Gila Svirsky est membre de la Coalition Israélienne des Femmes pour
une Paix Juste et du mouvement des Femmes en Noir, avec lesquels
elle participe à de nombreuses actions de protestation ou de
soutien au peuple palestinien, ce qui lui a valu plusieurs
arrestations.
Des actions telles que
celle dont elle nous relate ici le déroulement ont lieu désormais
chaque semaine.
23 juillet 2001
Mes amis,
Si vous avez déjà eu des doutes sur la raison pour laquelle
Israël impose un «bouclage» (en fait, un siège) sur les villes
et villages palestiniens, vous auriez dû être avec nous
aujourd'hui. Ce serait devenu clair.
Nous étions un groupe de 30 activistes, israéliens et
internationaux, dans une action co-parrainée par la Coalition
des Femmes pour une Paix Juste, les Rabbins pour
les Droits de l'Homme, Gush Shalom, et Ta'ayush.
Nous sommes venus sur l'invitation des habitants de Hares, une
petite ville palestinienne en Cisjordanie.

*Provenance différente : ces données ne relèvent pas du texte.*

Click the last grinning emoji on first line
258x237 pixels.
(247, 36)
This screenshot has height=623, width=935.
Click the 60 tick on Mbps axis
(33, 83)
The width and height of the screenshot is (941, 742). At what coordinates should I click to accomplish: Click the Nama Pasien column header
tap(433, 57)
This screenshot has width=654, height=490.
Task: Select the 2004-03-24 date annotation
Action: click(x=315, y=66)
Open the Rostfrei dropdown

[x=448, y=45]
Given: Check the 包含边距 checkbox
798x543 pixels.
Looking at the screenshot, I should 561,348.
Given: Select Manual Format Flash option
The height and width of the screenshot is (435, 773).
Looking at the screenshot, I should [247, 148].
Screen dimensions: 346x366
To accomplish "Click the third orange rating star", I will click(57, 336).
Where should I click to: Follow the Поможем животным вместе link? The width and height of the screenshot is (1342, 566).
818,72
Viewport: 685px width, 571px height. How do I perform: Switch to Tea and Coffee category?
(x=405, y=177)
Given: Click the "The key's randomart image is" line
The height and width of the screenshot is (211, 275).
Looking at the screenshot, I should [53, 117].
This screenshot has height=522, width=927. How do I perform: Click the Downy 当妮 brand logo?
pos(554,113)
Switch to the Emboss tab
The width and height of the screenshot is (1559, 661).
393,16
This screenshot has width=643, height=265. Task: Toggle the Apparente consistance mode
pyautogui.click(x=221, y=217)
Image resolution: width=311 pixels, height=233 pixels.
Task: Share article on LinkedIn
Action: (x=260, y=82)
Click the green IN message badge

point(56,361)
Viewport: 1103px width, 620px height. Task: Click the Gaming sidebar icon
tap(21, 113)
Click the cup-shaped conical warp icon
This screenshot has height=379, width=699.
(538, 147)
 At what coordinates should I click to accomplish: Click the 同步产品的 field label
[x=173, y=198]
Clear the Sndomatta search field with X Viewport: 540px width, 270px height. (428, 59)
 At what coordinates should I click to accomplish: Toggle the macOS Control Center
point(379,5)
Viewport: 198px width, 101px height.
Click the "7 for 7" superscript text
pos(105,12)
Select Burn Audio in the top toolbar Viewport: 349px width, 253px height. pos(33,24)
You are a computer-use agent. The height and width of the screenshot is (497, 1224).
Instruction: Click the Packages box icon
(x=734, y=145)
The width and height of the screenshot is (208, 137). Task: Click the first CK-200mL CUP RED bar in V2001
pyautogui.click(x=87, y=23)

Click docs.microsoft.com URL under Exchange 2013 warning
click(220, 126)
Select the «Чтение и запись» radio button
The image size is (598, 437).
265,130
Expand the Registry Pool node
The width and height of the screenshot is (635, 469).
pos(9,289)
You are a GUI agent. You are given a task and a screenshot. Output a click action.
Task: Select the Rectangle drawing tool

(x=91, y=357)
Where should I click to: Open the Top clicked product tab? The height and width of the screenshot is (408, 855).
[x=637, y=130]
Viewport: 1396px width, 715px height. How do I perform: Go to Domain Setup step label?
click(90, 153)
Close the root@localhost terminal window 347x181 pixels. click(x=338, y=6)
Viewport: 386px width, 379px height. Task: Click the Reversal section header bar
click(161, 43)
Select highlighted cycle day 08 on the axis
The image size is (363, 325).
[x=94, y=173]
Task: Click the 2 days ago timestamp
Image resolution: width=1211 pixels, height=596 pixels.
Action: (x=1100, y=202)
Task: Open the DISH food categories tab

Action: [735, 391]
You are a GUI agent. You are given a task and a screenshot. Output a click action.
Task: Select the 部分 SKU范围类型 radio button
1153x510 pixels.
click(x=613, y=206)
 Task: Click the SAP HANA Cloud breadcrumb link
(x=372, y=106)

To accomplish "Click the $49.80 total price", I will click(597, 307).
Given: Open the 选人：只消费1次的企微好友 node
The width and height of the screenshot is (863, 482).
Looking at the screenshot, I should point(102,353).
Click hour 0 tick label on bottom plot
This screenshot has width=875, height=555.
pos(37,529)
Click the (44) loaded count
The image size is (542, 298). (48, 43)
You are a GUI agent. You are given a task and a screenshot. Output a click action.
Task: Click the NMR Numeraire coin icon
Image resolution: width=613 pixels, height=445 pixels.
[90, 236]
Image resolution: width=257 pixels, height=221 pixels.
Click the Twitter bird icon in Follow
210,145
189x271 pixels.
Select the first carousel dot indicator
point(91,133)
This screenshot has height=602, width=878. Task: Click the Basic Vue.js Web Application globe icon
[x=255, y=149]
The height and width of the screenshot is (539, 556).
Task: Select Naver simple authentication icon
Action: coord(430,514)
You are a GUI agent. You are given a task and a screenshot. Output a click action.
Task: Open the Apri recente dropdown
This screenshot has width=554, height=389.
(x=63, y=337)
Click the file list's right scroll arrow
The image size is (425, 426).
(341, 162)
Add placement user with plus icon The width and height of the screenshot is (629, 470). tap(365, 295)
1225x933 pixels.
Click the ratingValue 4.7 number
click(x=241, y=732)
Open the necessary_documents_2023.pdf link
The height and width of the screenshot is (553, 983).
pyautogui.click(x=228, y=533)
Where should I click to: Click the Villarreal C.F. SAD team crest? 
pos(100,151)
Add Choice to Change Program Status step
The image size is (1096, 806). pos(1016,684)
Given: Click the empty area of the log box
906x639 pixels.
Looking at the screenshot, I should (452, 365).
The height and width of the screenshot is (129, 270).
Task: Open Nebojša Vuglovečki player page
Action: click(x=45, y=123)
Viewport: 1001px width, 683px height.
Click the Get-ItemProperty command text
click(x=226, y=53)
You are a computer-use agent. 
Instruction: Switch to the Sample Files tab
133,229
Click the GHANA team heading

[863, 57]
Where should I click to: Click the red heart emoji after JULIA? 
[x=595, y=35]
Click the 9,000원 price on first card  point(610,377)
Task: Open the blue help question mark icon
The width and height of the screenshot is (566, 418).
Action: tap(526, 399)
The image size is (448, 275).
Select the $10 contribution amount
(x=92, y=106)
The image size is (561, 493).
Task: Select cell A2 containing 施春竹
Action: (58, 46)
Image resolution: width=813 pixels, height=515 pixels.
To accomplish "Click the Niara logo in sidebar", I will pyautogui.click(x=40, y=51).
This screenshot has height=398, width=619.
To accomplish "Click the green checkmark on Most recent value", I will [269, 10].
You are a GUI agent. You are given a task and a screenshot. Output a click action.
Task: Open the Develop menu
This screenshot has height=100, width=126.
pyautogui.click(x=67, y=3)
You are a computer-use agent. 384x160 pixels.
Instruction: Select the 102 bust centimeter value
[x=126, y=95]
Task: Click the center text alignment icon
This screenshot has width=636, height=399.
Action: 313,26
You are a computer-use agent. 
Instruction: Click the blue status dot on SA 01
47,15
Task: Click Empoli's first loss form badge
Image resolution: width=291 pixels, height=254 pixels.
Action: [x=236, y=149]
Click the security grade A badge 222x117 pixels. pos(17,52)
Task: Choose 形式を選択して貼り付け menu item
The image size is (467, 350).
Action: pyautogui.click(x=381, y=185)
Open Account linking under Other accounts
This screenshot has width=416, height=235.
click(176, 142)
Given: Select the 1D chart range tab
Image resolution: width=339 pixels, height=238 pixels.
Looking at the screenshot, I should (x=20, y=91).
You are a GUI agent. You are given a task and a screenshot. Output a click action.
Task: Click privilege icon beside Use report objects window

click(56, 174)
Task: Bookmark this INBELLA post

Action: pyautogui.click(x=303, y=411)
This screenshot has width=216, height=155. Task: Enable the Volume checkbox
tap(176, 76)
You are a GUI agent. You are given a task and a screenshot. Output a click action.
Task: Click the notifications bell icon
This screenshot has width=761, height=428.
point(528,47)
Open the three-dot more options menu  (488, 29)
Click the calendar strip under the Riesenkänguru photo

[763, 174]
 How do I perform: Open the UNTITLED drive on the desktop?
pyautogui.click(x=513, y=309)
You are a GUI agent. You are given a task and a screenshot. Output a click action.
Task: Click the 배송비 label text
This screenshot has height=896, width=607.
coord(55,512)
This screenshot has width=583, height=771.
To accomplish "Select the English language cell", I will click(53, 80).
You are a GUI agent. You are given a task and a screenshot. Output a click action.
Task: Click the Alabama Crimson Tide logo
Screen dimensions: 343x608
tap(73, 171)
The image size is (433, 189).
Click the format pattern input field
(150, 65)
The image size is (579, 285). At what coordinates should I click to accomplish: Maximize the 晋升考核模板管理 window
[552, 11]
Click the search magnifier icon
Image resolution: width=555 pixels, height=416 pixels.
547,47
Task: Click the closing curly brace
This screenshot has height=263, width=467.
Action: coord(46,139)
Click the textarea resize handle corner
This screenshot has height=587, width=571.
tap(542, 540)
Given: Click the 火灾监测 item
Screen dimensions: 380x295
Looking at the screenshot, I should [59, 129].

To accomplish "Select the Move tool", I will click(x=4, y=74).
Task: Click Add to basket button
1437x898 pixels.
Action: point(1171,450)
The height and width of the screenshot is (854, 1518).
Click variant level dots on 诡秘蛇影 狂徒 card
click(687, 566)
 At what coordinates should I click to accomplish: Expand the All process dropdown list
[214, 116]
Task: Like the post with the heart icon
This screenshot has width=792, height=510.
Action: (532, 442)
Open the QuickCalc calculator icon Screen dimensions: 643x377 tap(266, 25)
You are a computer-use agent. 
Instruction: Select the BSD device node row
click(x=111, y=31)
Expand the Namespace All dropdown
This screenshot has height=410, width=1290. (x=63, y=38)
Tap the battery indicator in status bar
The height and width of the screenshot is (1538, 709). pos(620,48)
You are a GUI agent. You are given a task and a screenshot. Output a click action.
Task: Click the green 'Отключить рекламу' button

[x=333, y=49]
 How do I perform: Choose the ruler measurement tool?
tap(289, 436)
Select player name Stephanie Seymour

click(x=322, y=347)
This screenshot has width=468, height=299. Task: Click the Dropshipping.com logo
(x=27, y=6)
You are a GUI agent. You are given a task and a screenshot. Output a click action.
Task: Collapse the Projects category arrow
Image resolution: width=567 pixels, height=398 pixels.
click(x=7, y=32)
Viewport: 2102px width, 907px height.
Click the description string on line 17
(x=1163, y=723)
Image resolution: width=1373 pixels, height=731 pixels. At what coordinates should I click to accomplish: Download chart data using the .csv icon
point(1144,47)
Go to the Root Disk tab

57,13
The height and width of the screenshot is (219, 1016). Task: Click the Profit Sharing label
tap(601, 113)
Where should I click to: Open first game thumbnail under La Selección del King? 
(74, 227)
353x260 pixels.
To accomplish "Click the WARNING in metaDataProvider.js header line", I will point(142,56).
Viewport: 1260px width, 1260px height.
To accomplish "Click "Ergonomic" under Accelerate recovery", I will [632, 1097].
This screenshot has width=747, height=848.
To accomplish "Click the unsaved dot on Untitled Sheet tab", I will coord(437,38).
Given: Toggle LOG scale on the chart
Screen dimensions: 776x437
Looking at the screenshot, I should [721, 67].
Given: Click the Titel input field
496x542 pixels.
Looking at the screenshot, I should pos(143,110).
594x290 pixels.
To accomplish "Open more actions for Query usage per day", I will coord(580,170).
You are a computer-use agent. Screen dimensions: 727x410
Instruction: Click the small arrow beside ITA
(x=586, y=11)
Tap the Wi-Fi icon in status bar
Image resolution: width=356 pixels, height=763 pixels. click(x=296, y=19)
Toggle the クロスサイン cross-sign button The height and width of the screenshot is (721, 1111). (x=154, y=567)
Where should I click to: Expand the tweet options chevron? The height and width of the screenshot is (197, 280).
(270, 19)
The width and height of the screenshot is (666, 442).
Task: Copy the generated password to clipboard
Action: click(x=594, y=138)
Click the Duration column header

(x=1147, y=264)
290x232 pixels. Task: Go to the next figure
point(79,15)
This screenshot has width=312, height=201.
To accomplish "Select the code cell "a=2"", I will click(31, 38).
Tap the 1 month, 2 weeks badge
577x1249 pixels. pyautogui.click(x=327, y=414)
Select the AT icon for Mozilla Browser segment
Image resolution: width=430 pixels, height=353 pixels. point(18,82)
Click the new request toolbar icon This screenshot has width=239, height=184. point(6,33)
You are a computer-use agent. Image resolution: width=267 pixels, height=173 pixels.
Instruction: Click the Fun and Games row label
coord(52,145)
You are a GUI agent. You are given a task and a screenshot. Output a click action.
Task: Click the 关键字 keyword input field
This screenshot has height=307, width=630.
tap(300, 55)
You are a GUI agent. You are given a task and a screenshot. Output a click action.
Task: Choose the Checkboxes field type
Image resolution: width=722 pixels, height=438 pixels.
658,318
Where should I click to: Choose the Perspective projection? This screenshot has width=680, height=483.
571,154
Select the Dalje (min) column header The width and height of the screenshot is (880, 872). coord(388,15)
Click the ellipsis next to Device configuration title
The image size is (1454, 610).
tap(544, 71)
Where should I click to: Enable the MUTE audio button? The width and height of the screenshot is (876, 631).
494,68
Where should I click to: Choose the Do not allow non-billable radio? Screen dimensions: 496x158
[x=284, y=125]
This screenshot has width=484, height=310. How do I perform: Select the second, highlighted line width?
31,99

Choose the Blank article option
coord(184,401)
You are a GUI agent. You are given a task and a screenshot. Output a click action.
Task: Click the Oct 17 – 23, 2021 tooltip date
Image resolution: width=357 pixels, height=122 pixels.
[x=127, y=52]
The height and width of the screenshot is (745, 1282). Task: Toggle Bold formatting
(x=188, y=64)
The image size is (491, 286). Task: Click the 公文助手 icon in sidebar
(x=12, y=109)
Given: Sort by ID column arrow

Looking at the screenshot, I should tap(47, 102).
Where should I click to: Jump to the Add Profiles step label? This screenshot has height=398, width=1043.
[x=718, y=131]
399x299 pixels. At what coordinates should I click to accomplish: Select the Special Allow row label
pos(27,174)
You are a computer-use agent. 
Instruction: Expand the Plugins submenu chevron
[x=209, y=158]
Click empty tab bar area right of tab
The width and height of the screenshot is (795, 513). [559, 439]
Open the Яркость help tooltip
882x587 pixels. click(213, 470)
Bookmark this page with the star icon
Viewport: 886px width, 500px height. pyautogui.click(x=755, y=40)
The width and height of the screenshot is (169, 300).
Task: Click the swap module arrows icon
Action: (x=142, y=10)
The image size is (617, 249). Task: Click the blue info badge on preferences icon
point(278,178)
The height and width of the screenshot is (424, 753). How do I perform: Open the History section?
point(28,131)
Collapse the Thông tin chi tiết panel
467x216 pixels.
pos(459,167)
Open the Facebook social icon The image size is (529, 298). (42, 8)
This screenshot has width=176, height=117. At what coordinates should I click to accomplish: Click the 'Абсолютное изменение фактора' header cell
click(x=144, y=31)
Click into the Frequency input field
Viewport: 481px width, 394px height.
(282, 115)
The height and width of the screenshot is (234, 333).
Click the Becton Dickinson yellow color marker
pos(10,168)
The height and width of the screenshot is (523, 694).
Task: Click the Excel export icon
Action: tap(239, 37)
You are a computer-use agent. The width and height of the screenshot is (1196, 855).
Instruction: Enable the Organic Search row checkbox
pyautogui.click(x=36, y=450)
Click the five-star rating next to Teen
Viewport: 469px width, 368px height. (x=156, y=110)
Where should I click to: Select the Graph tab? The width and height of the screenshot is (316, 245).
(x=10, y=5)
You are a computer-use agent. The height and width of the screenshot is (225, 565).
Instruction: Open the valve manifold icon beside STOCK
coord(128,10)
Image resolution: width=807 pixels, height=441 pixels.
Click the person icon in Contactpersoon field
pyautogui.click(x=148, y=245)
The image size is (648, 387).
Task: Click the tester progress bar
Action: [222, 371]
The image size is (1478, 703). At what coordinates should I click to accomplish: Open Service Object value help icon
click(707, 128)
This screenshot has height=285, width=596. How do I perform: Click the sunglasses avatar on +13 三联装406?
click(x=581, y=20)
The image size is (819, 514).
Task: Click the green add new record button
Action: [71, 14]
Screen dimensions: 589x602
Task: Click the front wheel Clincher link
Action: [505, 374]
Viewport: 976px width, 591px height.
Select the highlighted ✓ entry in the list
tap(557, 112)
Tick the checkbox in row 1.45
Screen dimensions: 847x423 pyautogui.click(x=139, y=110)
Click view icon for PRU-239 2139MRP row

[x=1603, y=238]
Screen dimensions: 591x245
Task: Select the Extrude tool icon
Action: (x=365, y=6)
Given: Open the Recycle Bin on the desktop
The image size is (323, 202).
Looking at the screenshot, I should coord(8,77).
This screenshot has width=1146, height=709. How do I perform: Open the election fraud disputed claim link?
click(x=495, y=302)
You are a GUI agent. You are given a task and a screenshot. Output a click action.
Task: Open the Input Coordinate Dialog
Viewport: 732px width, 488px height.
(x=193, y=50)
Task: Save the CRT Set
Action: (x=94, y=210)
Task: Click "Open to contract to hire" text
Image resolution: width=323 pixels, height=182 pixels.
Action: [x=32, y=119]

La semaine passée, un colon a prétendu que des coups de feu
avaient été tirés depuis des champs près de Hares. Bien que les
villageois aient nié que des coups aient été tirés, et que
personne n'ait été blessé, l'armée a immédiatement resserré le
bouclage sur trois villages voisins – Hares, Kafr Hares, et Deir
Istiya. Vous souvenez-vous des gros monticules de terre et/ou des
profondes tranchées créés par l'armée israélienne sur les
routes d'accès des Palestiniens pour empêcher les voitures
d'entrer ou de sortir de leurs villages? Eh bien, depuis les prétendus
coups de feu, le prix a été augmenté: les 8.000 habitants de ces
trois villages ne sont plus autorisés à entrer ou à sortir de
leur villages, même à pied. Et pour ajouter à ces problèmes, les
colons voisins d'Ariel ont attaqué un des villages et ont coupé
l'eau et les lignes téléphoniques. C'est un épisode de la
campagne de harcèlement conduite en toute impunité par les colons
d'Ariel contre ces trois villages.
Mais ce n'est que le début.
Nous avons atteint Hares après avoir manœuvré par des routes
secondaires puis gravi à pied une colline qui mène au village. Au
sommet, nous avons trouvé de nombreux Palestiniens qui nous
attendaient. L'un d'eux a fait un discours nous souhaitant la
bienvenue et appréciant notre solidarité. Par contre, il a dit: «Votre
gouvernement montre de la haine.» Il s'est aussi excusé de ne pas
pouvoir nous offrir des rafraîchissements, mais le bouclage empêchait
d'amener des produits frais dans le village. Puis il nous a emmené
visiter les trois villages.
Le gouvernement israélien prétend que le bouclage est une
affaire de sécurité: le bouclage, disent-ils, est imposé pour empêcher
les terroristes palestiniens de sortir de leurs villages, et empêcher
ainsi leur entrée en Israël. Oui, dit le gouvernement israélien,
il est malheureux que la population en général doive souffrir pour
la mauvaise conduite de quelques-uns de ses membres, mais la sécurité
est une priorité, et nous ne pouvons pas nous permettre de prendre
des risques.
Alors ceci pourrait vous intéresser: l'armée a creusé deux
grandes tranchées entre Kafr Hares et Deir Istiya, empêchant ainsi
les habitants d'un village de se rendre vers l'autre. Mais c'est une
route interne – elle ne relie que ces trois villages, et ne donne
aucun accès à la moindre colonie israélienne! En bref, ce
bouclage, comme à tant d'endroits, ne sert aucun but de sécurité.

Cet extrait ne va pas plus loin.